Personal information
- Full name: James Henderson Smith
- Born: 1 April 1893 Bendigo, Victoria
- Died: 3 July 1960 (aged 67) Queenscliff, Victoria
- Original team: Prahran
- Height: 180 cm (5 ft 11 in)
- Weight: 82 kg (181 lb)

Playing career^{1}
- Years: Club / Games (Goals)
- 1915–16: Fitzroy / 6 (0)
- 1922: Geelong / 3 (2)
- Total:  / 9 (2)
- ^{1} Playing statistics correct to the end of 1922.

= Harry Smith (footballer, born 1893) =

Australian rules footballer

James Henderson 'Harry' Smith (1 April 1893 – 3 July 1960) was an Australian rules footballer who played with Fitzroy and Geelong in the Victorian Football League (VFL).

==Family==
Smith was born James Maddock Horatio Smith in Bendigo in 1893, the youngest son of Horatio Fellows Smith (1852–1907) and Frances Louisa Smith, nee Snook (1852–1911). During his adult life, he used the name James Henderson Smith. He married Sarah Todd in 1916.

==Football==
Smith commenced his senior football career with Prahran in 1912 in the Victorian Football Association, before transferring to Fitzroy early in the 1915 season.
He made his Fitzroy debut in his first week at the club, the Round 6 Football Record stating “Stone was an absentee from the Fitzroy team last Saturday. Smith, late of Prahran, filled the vacancy, and for his first game in League football shaped well. He found the slippery ball hard to handle at times.” He played a total of six games over the two seasons he was with Fitzroy, but failed to secure a regular place in the side.
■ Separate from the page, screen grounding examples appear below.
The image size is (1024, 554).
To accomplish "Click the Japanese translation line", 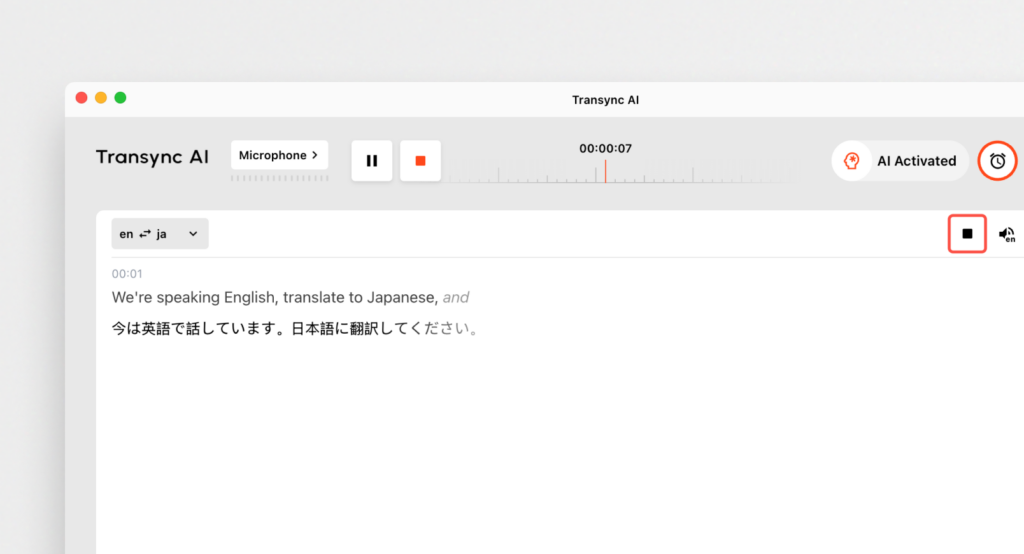I will tap(294, 328).
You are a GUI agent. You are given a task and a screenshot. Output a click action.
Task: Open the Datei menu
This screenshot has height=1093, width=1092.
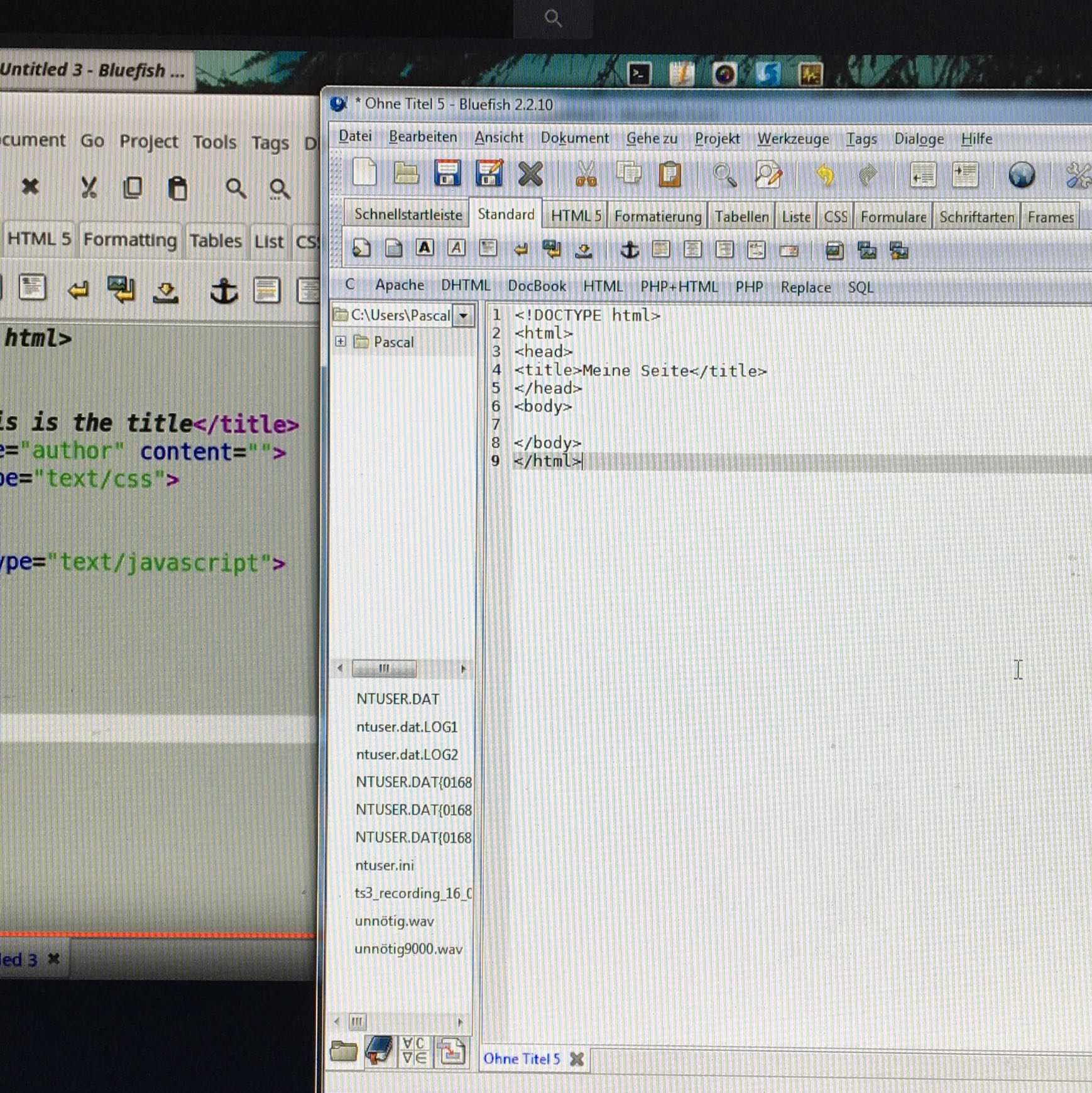[355, 136]
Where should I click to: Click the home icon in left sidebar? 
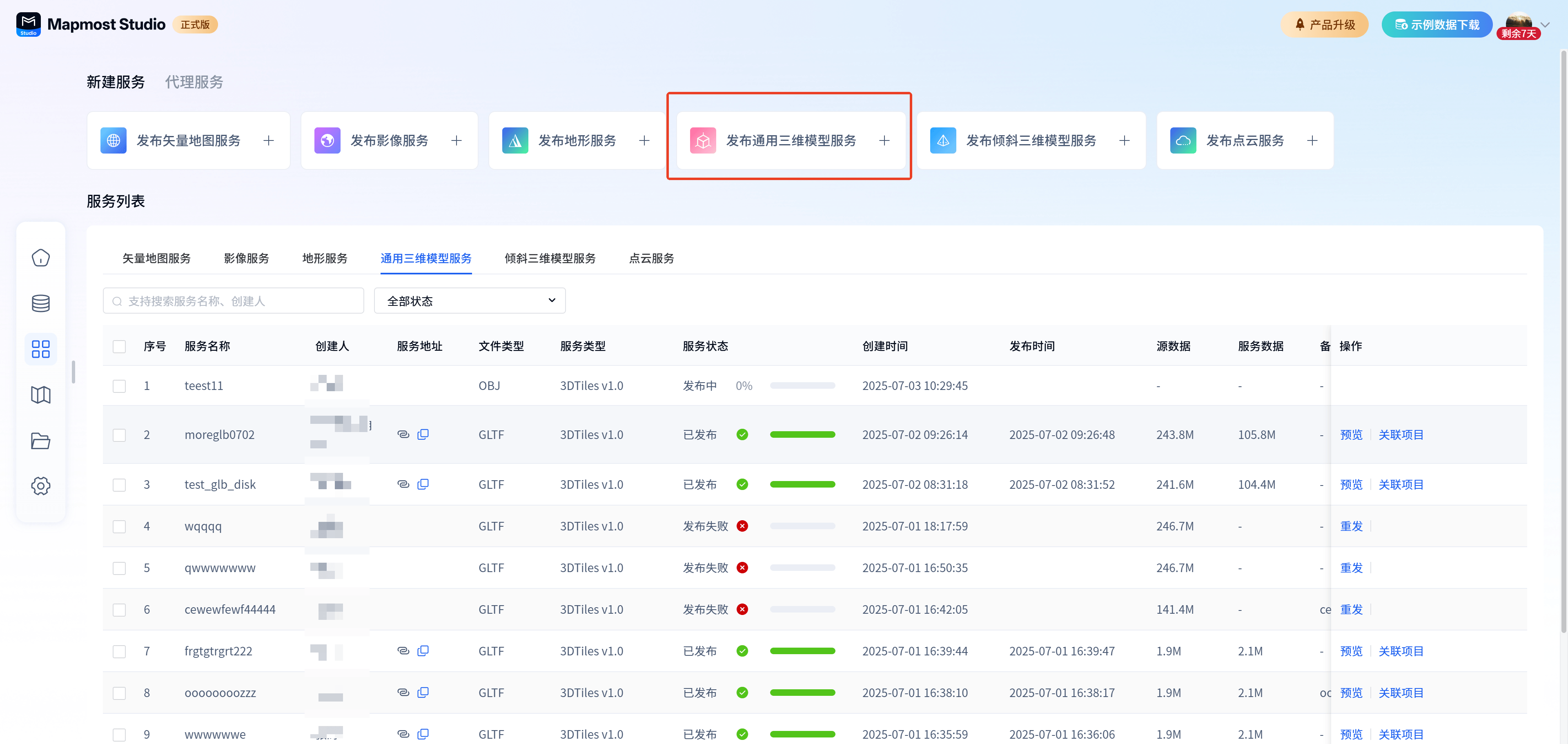point(41,258)
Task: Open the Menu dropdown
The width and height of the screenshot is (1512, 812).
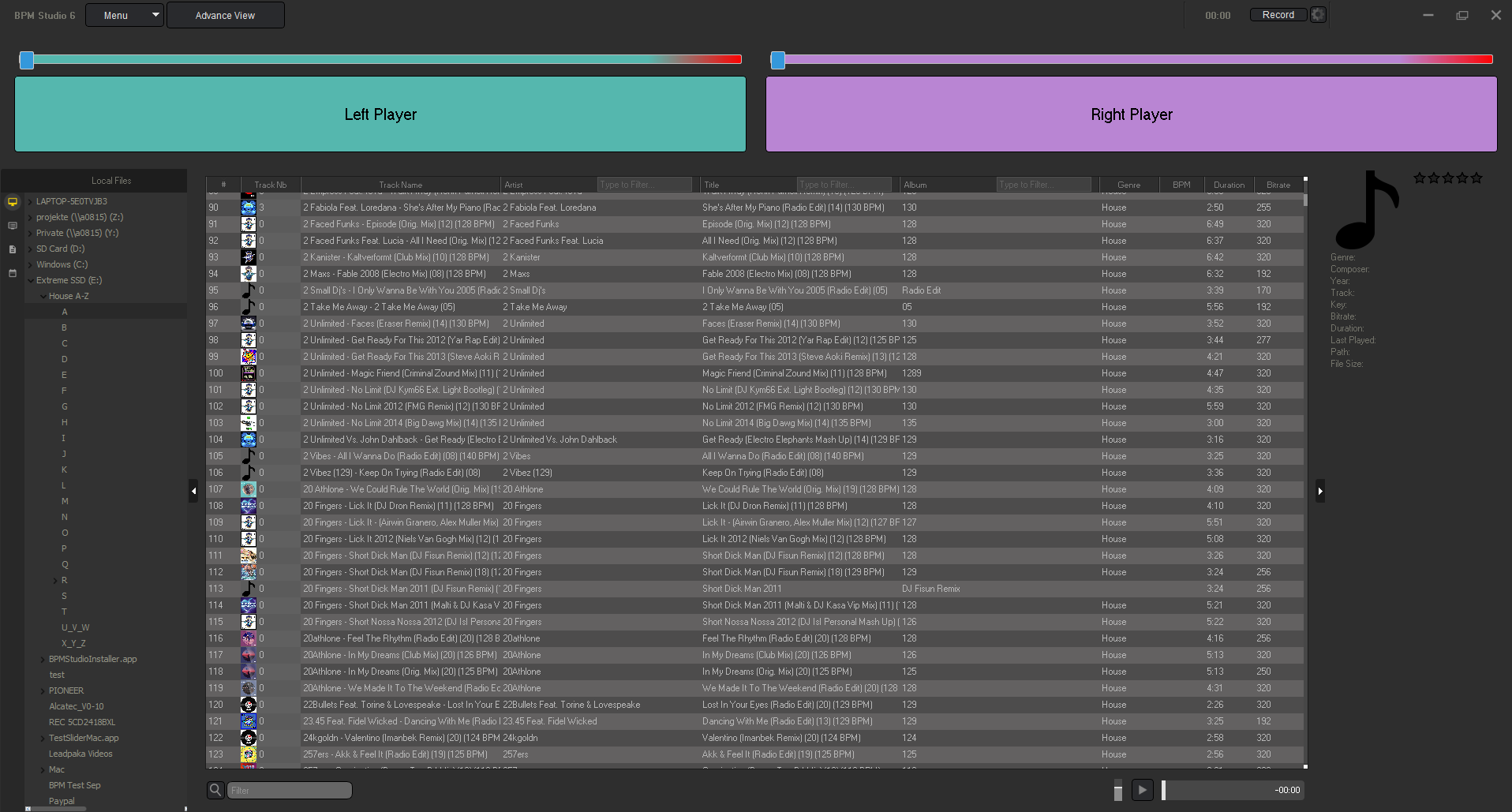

Smith moved to Queenscliff and after becoming a leading player in the Bellarine competition, was invited to train with Geelong in 1922. He played regularly with the Geelong second eighteen but again failed to establish himself in the senior team, making a total of three appearances for Geelong in the VFL.

==Post-football==
Smith and his wife ran a boarding house at 31 Hesse St, Queenscliff for over 30 years. He died in Queenscliff in 1960.